## TASK
Rewrite the rows below so that every "GUI agent" becomes "desktop agent", with everything else unchanged.
**********
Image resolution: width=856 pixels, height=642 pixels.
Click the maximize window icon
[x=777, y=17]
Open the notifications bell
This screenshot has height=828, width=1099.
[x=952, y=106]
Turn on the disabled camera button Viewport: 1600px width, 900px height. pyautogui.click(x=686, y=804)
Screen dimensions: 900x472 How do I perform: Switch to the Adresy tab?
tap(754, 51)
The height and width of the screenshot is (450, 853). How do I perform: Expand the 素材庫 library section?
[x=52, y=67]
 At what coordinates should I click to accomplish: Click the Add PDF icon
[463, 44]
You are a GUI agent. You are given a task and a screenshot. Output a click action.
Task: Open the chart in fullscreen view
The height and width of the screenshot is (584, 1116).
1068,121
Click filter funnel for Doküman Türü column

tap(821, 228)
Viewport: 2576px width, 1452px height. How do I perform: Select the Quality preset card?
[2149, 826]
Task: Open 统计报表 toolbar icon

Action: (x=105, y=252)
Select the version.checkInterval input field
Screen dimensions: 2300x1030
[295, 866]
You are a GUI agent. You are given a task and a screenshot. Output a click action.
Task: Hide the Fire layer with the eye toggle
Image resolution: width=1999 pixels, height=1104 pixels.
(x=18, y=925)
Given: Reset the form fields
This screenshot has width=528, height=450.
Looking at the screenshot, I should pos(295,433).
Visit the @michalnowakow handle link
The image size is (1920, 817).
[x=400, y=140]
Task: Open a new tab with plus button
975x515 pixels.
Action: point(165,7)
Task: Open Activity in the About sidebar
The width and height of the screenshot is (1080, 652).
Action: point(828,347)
**********
## WRITTEN SOLUTION
Image resolution: width=856 pixels, height=642 pixels.
Click the maximize window icon
[x=777, y=17]
Open the notifications bell
This screenshot has height=828, width=1099.
[x=952, y=106]
Turn on the disabled camera button Viewport: 1600px width, 900px height. pyautogui.click(x=686, y=804)
Screen dimensions: 900x472 How do I perform: Switch to the Adresy tab?
tap(754, 51)
The height and width of the screenshot is (450, 853). How do I perform: Expand the 素材庫 library section?
[x=52, y=67]
 At what coordinates should I click to accomplish: Click the Add PDF icon
[463, 44]
You are a desktop agent. You are given a task and a screenshot. Output a click action.
Task: Open the chart in fullscreen view
The height and width of the screenshot is (584, 1116).
1068,121
Click filter funnel for Doküman Türü column

tap(821, 228)
Viewport: 2576px width, 1452px height. How do I perform: Select the Quality preset card?
[2149, 826]
Task: Open 统计报表 toolbar icon

Action: (x=105, y=252)
Select the version.checkInterval input field
Screen dimensions: 2300x1030
[295, 866]
You are a desktop agent. You are given a task and a screenshot. Output a click action.
Task: Hide the Fire layer with the eye toggle
Image resolution: width=1999 pixels, height=1104 pixels.
(x=18, y=925)
Given: Reset the form fields
This screenshot has width=528, height=450.
Looking at the screenshot, I should pos(295,433).
Visit the @michalnowakow handle link
The image size is (1920, 817).
[x=400, y=140]
Task: Open a new tab with plus button
975x515 pixels.
Action: point(165,7)
Task: Open Activity in the About sidebar
The width and height of the screenshot is (1080, 652).
Action: point(828,347)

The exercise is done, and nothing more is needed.